Ecrire une série à propos d’un policier endeuillé et fragilisé, il fallait oser mais la scénariste Abi Morgan n’a pas peur de grand chose et a déjà eu l’occasion de le prouver.
Sa nouvelle création River*** produite par la BBC en octobre dernier et distribuée par Netflix, démontre une nouvelle fois sa parfaite appréhension des émotions humaines. Comme on a pu le constater la semaine dernière au Festival de Biarritz (Fipa).
S’extirpant des limites du genre policier – l’enquête, les relations compliquées avec la hiérarchie, les tensions avec la presse, avec les avocats et les suspects -, Abi Morgan réussit à composer un tissu humain riche et attachant, une réflexion « full sentimental » mêlant humour noir, mélancolie et échos de l’ultra moderne solitude, en six épisodes seulement.
John River n’est pas un flic au mental particulier de plus. Intuitif et brillant, il est profondément perturbé et ne vit pas cette particularité sans souffrance ni remise en question. La disparition brutale de sa coéquipière Stevie n’a fait qu’accroître son désarroi, aggravant sa béance intérieure et sa solitude. Car on ne parle pas ici de tocs folkloriques, de QI révolutionnaire ou d’équations mathématiques farfelues, non il s’agit vraiment d’un état psychologique tangent. Du genre de ceux que n’hésitent pas à mettre en lumière les adeptes du Scandinoir. Un style auquel l’acteur suédois Stellan Skarsgard renvoit forcément.
N’envisageant nullement cette question à la légère, Abi Morgan parvient parfaitement à faire miroiter l’incongruité, la richesse et la singularité de cet état de fragilité, nous rendant ses manifestations d’autant plus sympathiques ou touchantes.
A travers River, nous découvrons sa partenaire Stevie qui devient bientôt un rouage indispensable de l’histoire et de la longue enquête autour de sa mort. A mesure que l’enquête progresse, chaque élément porté à notre connaissance apporte une touche supplémentaire au tableau de cet incroyable duo.

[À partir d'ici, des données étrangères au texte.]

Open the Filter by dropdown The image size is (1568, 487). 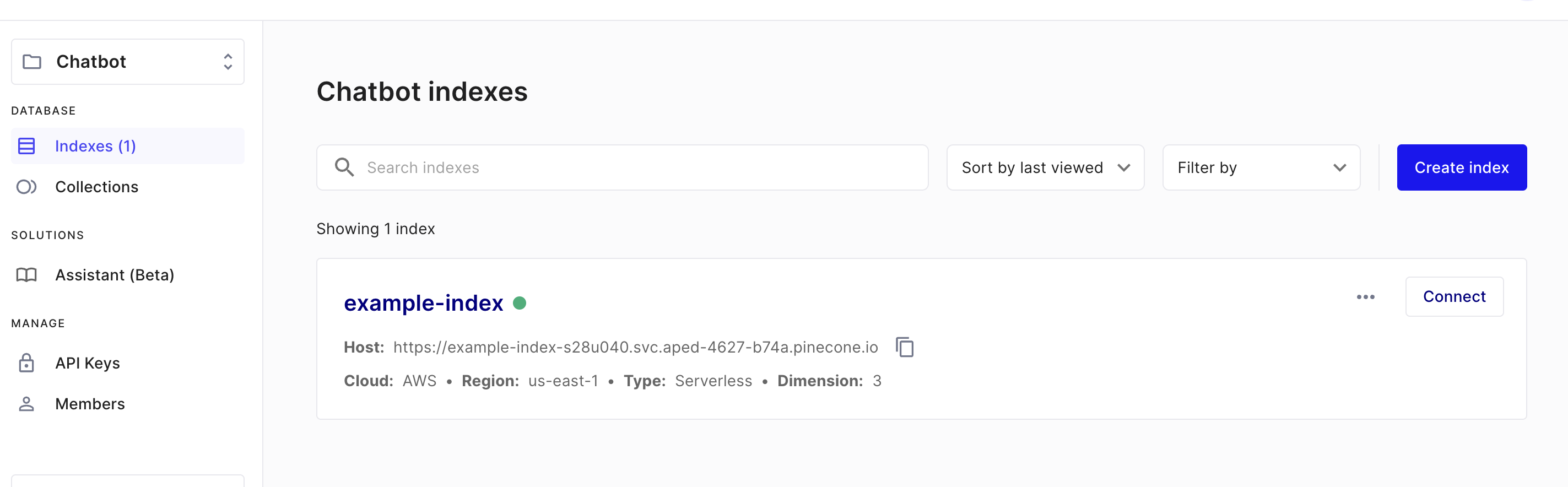1261,167
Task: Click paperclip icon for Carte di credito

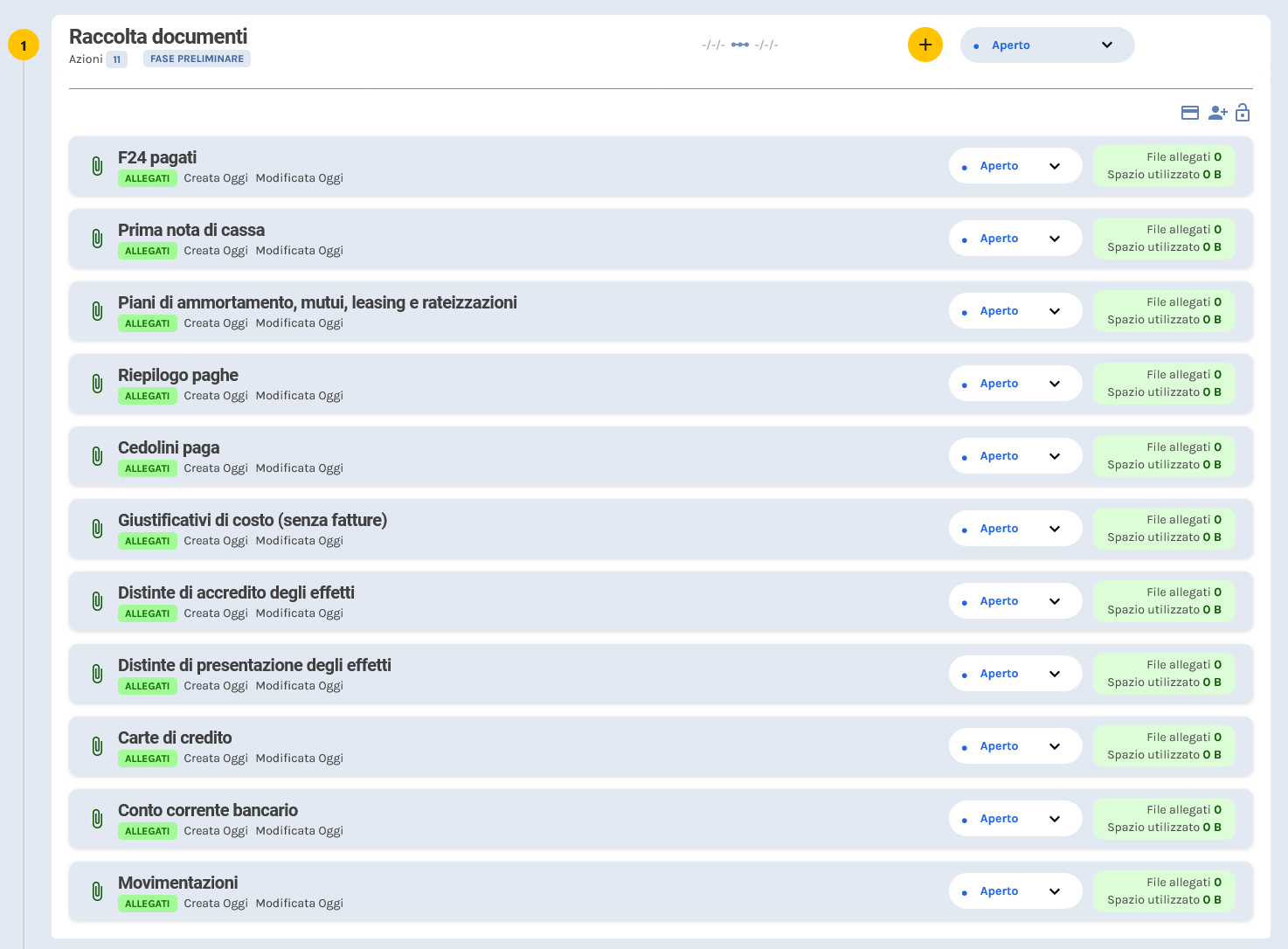Action: 97,746
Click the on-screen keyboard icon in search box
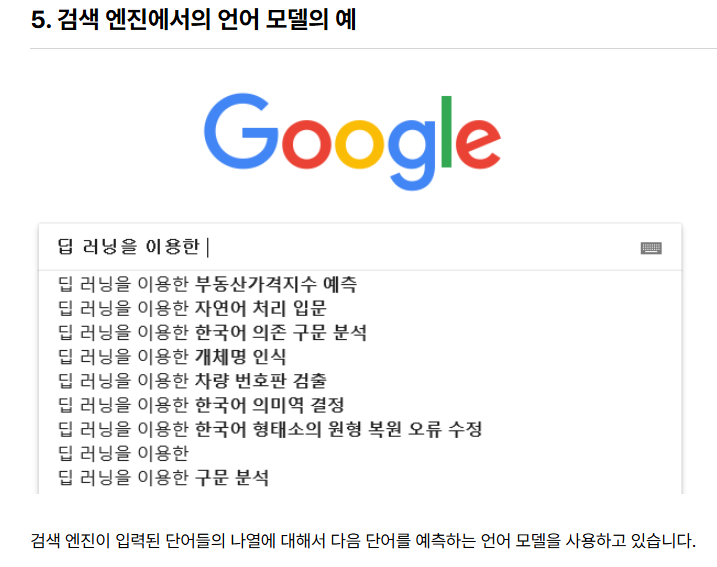The width and height of the screenshot is (717, 567). click(x=651, y=248)
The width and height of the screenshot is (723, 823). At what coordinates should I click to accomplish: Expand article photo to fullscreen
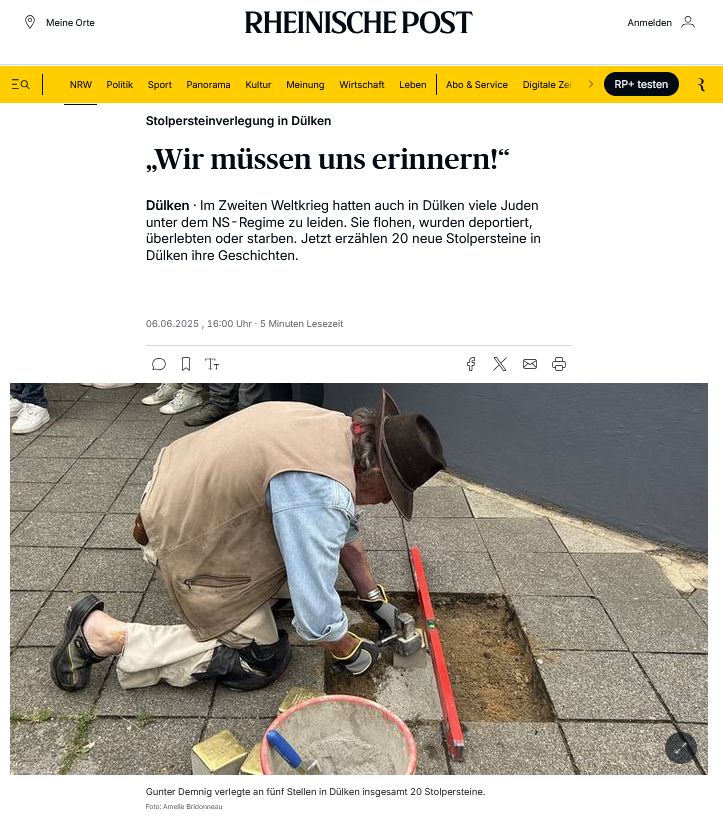(681, 748)
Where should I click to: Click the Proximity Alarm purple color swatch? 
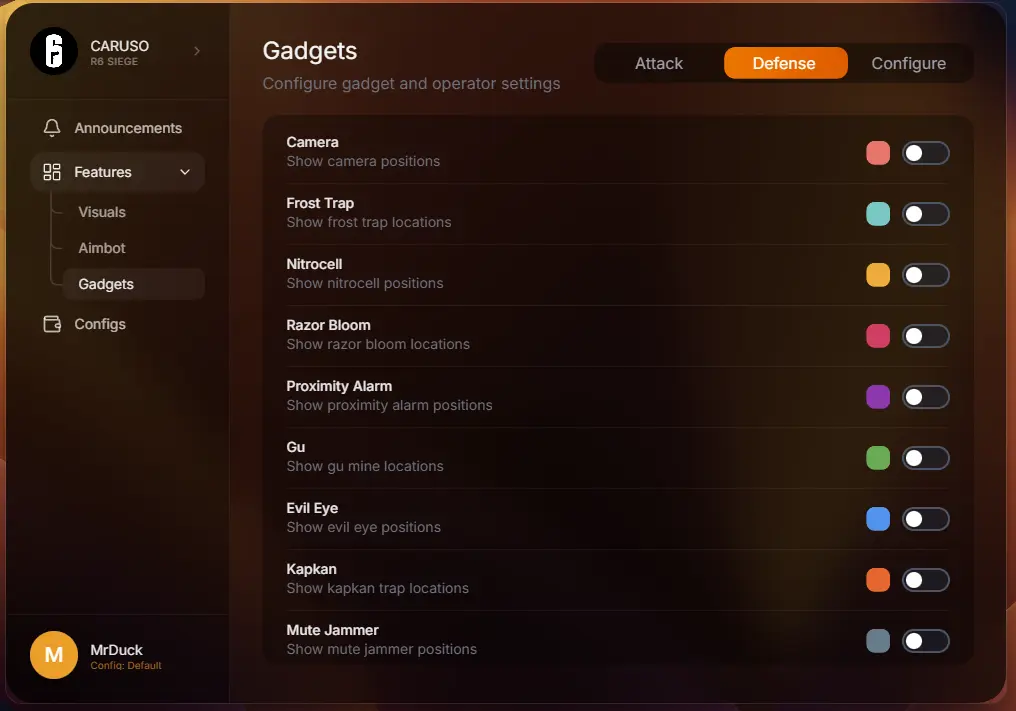(x=878, y=397)
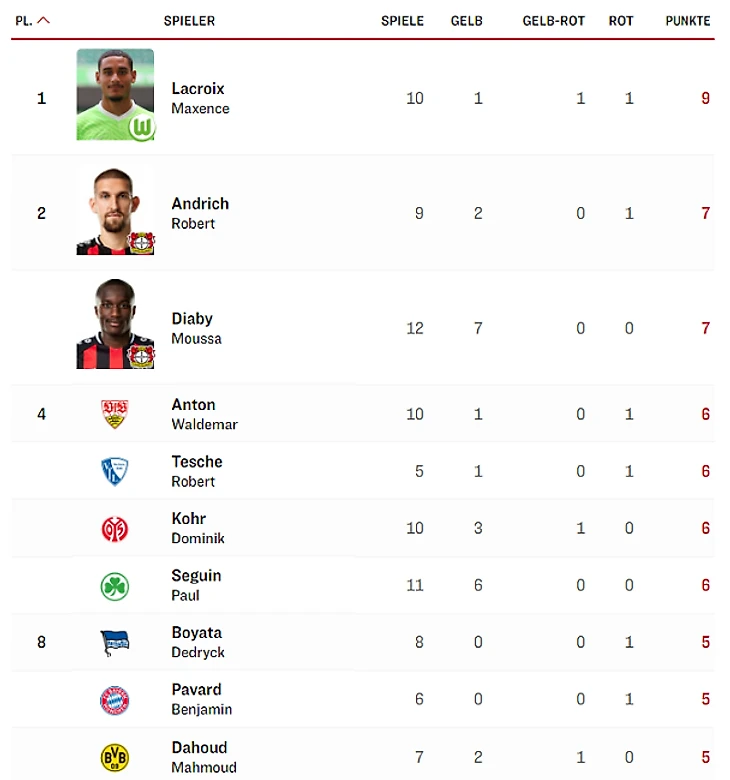Sort by PUNKTE column header
Viewport: 730px width, 780px height.
[688, 21]
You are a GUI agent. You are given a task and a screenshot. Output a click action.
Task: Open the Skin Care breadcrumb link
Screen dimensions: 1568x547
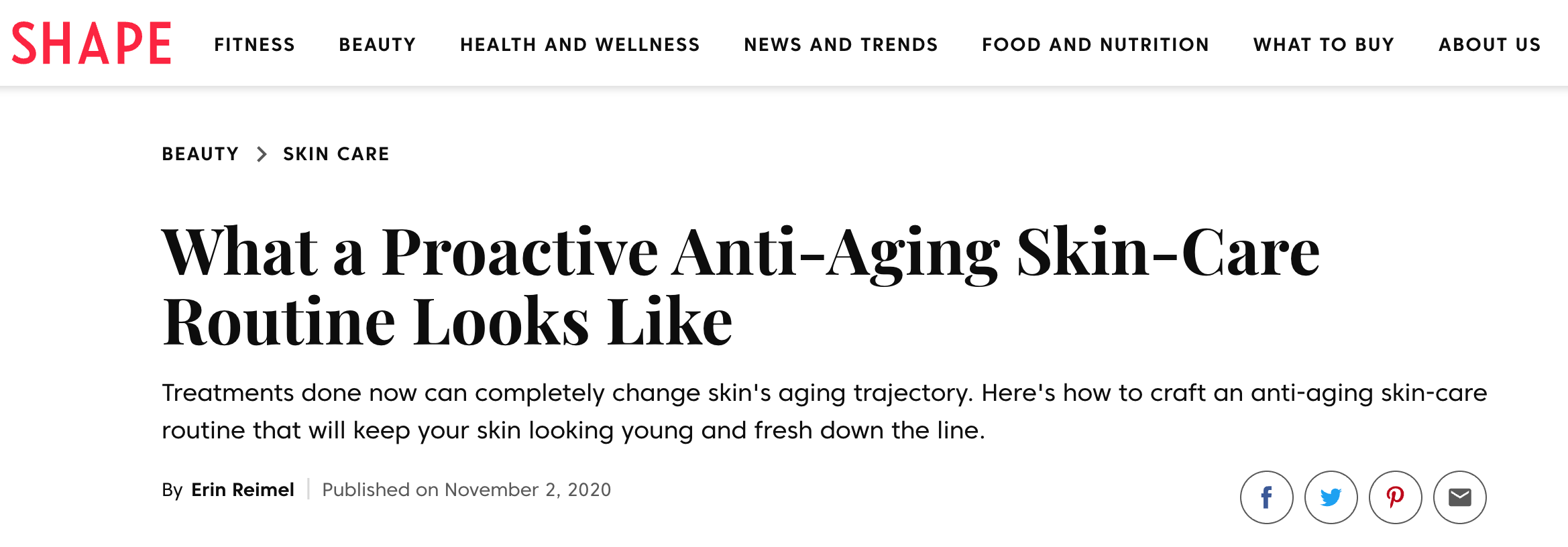pos(336,154)
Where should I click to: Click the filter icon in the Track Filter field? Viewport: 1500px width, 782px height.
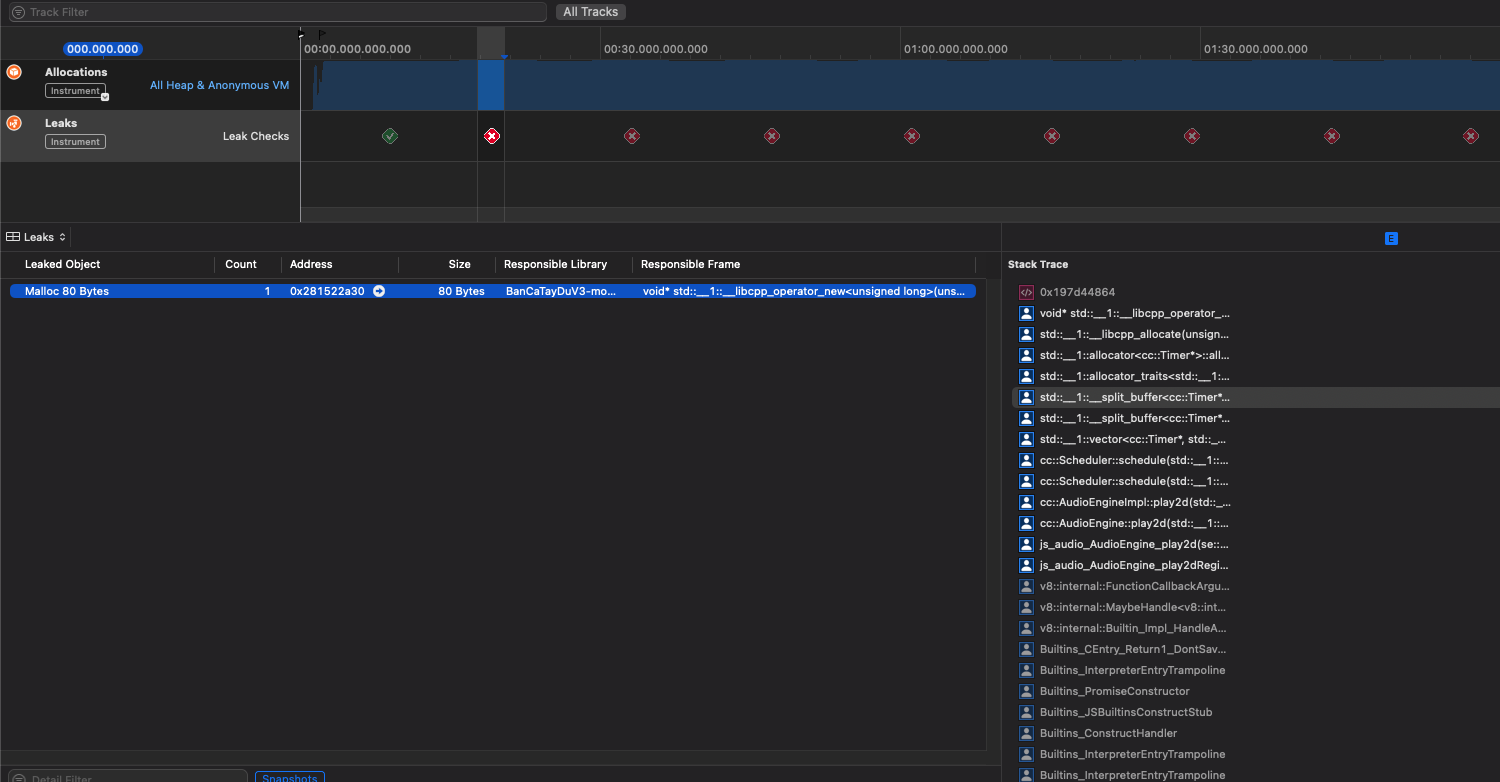click(18, 12)
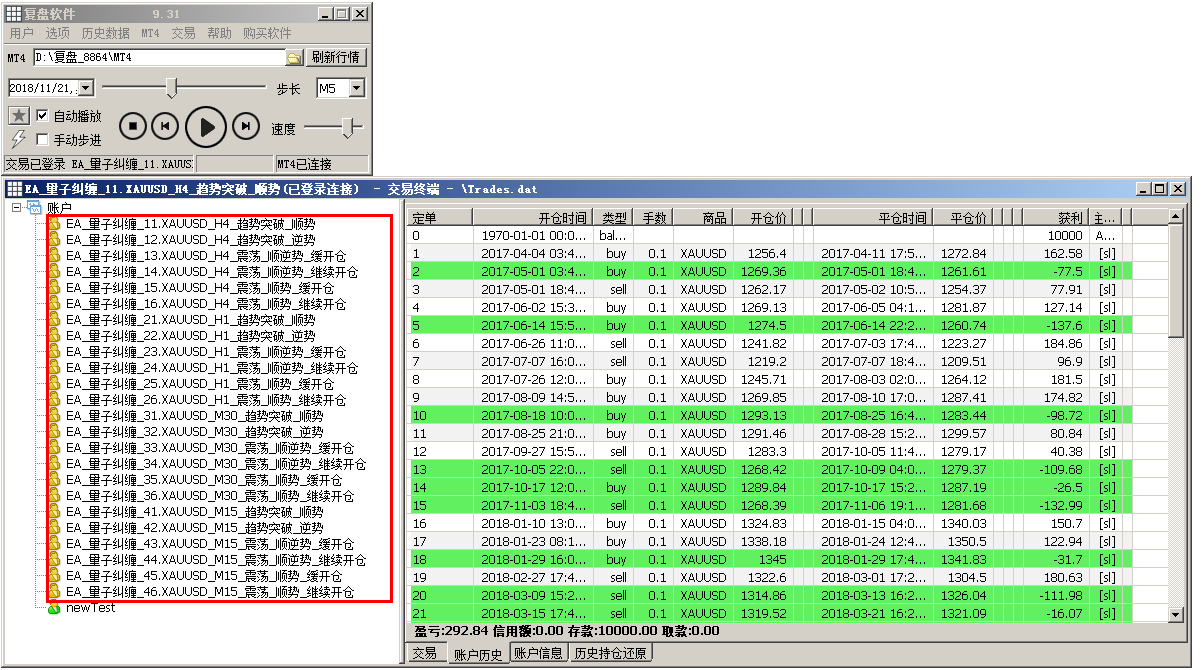Open the 步长 M5 dropdown

point(357,89)
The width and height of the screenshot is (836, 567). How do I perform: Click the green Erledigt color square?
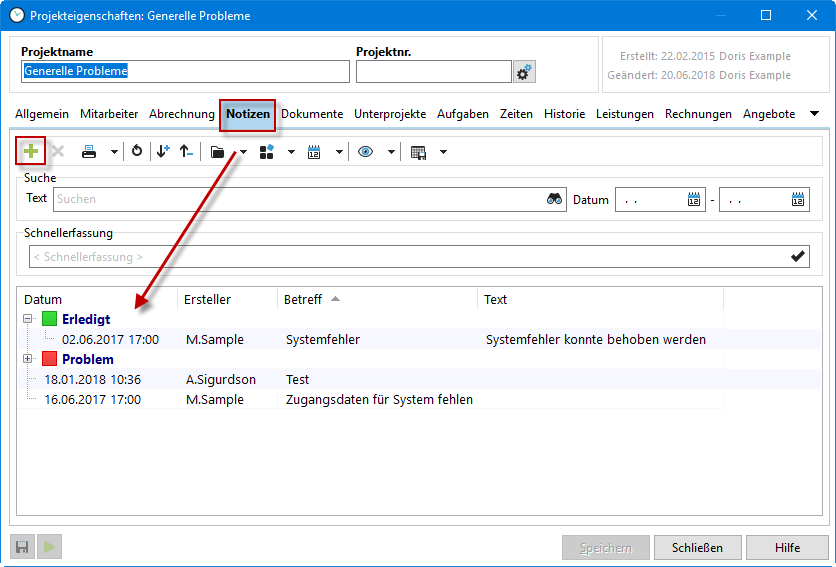coord(50,320)
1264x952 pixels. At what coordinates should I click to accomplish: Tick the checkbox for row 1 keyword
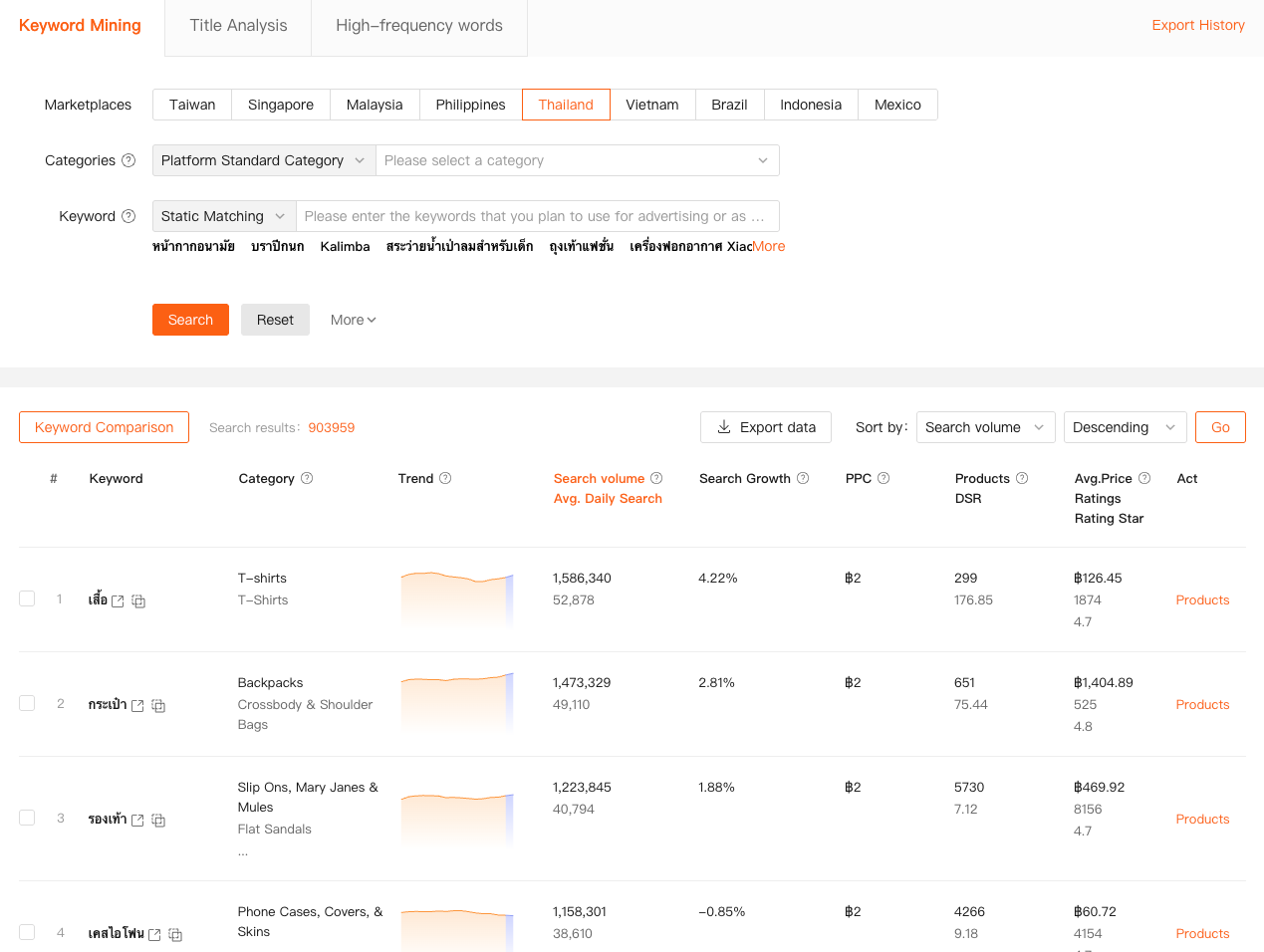[27, 598]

River est autant une réflexion sur l’amour et l’amitié, sur les sentiments de chagrin et de perte qu’une enquête en bonne et due forme. Et c’est ce qui lui donne sa force et sa pertinence.
Stellan Skarsgard (John River) interprète brillamment cette partition fragile qui le voit osciller du (grand) sourire aux larmes. Ses scènes avec Nicola Walker (Jackie «Stevie» Stevenson) sont l’étoffe chatoyante dans laquelle se drape ce qui pourrait, à tort, être décrit comme un drame humain ordinaire. Car, comme toujours, l’apparente folie se nourrit aussi de l’observation et du bon sens. «Trouve un chemin au sein de ta folie, trouve de l’ordre dans ton chaos, sinon comment me trouveras-tu?»
Des dialogues intenses, des personnages et des situations ciselées – la rencontre inoubliable avec River et Stevenson et celle, mémorable, entre River et la femme d’Ira King, son nouveau partenaire. Il y a beaucoup de très belles scènes dans River. C’est cette finesse d’écriture qui fait que l’on n’oubliera pas la série écrite par Abi Morgan (The Hour). Une scénariste qui n’a peur de rien: ni des fêlures, ni des silences, ni des situations incongrues et qui offre un formidable plaisir au spectateur.
Remise en lumière par le prix d’interprétation masculine accordé à Stellan Skarsgard lors du Festival de Biarritz (Fipa) samedi dernier, la série bénéficie d’une seconde vie au sein du catalogue de Netflix.